An article published on August 6 in USA Today highlighted steps taken by the federal government to restrict public access to information on eight kinds of hospital mistakes, referred to as ‘hospital acquired conditions” (HACs) by the Centers for Medicare and Medicaid Services. Leaving foreign objects in patients during surgery and air embolisms were among those eight HACs no longer being reported publicly. Until August 2014, information on those conditions was still available via a public spreadsheet offered by CMS, but that data can no longer be accessed. CMS is now reporting occurrence rates for only 13 HACs.

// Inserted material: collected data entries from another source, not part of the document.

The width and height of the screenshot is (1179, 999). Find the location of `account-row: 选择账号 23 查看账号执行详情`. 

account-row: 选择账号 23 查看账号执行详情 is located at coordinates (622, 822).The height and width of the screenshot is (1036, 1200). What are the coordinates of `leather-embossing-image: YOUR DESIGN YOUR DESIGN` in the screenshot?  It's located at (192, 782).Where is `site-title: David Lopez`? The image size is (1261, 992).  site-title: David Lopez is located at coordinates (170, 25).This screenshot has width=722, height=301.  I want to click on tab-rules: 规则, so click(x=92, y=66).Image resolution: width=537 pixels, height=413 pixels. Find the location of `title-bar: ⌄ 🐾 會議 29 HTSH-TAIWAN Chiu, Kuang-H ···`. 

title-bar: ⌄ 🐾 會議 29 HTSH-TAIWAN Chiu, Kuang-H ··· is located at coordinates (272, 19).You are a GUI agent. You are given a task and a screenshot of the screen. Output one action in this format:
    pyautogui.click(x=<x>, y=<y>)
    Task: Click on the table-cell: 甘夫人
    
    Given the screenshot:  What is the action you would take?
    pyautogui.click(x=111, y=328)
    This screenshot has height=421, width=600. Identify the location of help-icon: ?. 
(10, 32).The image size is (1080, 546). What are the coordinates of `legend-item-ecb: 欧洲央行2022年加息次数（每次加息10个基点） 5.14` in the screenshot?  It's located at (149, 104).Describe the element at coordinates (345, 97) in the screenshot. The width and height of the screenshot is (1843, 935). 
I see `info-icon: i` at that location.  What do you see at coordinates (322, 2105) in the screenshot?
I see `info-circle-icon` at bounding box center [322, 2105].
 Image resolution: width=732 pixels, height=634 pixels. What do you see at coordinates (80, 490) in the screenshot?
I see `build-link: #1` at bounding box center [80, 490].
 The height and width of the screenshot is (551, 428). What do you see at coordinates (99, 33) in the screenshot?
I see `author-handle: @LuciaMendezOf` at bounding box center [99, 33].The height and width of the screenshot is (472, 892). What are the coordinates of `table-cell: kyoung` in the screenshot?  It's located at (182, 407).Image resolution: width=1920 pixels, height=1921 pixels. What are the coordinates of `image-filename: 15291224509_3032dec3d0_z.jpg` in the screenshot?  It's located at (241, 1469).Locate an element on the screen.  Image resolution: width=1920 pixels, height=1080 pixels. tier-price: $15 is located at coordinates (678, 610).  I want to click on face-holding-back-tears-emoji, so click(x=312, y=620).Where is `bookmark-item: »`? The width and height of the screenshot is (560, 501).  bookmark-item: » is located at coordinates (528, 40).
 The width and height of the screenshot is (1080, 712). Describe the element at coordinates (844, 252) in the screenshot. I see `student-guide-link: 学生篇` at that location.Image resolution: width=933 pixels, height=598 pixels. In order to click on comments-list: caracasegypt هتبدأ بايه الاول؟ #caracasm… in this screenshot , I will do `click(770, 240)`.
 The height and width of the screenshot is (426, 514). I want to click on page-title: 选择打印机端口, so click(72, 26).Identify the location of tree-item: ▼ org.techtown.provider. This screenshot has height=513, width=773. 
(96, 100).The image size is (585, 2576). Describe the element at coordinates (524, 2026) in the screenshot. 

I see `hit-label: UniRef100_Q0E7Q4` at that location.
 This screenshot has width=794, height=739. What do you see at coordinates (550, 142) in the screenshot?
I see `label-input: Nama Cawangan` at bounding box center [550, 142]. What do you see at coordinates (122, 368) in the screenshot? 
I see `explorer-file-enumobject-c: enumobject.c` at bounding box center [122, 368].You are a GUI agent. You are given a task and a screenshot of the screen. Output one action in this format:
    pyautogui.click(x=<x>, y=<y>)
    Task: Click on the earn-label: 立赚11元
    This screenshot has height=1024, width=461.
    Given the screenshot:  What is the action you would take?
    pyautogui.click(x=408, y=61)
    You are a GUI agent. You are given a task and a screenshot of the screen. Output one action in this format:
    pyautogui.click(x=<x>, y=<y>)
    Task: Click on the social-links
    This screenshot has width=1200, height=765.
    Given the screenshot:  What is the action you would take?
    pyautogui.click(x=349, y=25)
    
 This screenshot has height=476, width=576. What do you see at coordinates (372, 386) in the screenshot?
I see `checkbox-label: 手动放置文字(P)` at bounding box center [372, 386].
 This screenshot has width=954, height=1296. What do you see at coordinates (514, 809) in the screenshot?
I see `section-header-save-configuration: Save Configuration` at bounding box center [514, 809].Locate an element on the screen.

CMS said the eight HACs that are no longer reported rarely happen, which makes them more difficult to track, and should never occur in hospitals. However, the article noted that authorities on patient safety believe that that circumstance makes such events more important to report. Under the Affordable Care Act, hospitals in the quartile featuring the highest rates of the 13 remaining HACs are penalized with a one percent reduction in Medicare reimbursement.
Some patient-safety advocates say that public reporting of hospital errors is extremely important to consumers. They believe such reports allow patients to make informed decisions about how hospitals’ previous mistakes reflect their current levels of care. The move is viewed by some as an affront to transparency.
When medical errors occur in hospitals, patients have the right to file medical malpractice lawsuits against doctors or hospitals involved with their care. A successful lawsuit of that kind could yield a plaintiff damages for the harm caused by either or both of those entities.